A very big part of having healthy eyes is healthy tear production. The eyes are constantly lubricated by a coat of tears, which is divided into three main components:

  • Oil layer (front)
  • Water layer (middle)
  • Mucin layer (back)

Oil Layer

Our tear film is sealed by this very important oil layer, which helps reduce evaporation of the water part of our tears.

Water Layer

The bulk of our tears are composed of water, which helps to keep the front surface of our eyes moist and cleanses our eyes from foreign particles that may enter.

Mucin Layer

Our tears are bound to the front of the eye (cornea) evenly and firmly by this mucin layer, which also provides nourishment.


Dry eye disease is usually related to a deficiency of one of these layers, and the two main types of dry eyes are aqueous tear deficiency (a problem with the water layer) and evaporative dry eye (a problem with the oil layer).

Meibomian Gland Dysfunction

Meibomian Gland Dysfunction is one of the most common eye conditions.
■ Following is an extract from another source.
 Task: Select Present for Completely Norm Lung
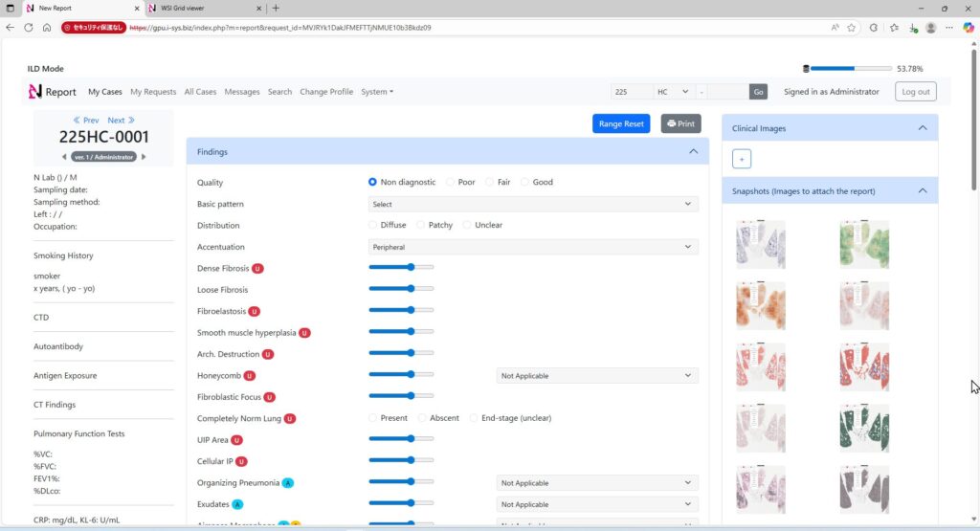373,418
Meibomian glands sit at the end of the eyelid and secrete an oily substance (called meibum) into the tear film, and this comprises the oily layer in our tear film. Dysfunction of these glands occur when these oily secretions become too thick and start clogging up. If the glands become consistently blocked over a period of time, they can no longer secrete oil in a healthy way therefore causing Evaporative dry eye (deficiency in the oily layer of our tears).


There are many common and irritating symptoms of dry eye including:

  • Eye redness
  • Eye watering
  • Stinging, burning or scratchy sensation
  • Stringy mucus in or around your eyes
  • Sensitivity to light
  • A sensation of having something in your eyes
  • Blurred vision or eye fatigue
  • Difficulty focussing on screens


Warm Compresses can be applied to the eyelids to relieve the symptoms of dry eye in Meibomian Gland Dysfunction and Blepharitis, the heat loosens harden oils that clog the glands in the eyelids.

At Image Eyewear we offer an in office heat therapy treatment with the Blephasteam eyelid warming device. The treatment involves wearing heat goggles for 10 minutes and manual expression of the oil glands by your Optometrist. Treatment frequency will vary between patients; your Optometrist will discuss a treatment plan with you.

We also off a take home heat compress treatment – the Eyegiene Insta-Warmth System. This system combines a soft mask with disposable warm packs for localized heat therapy to the eyelids.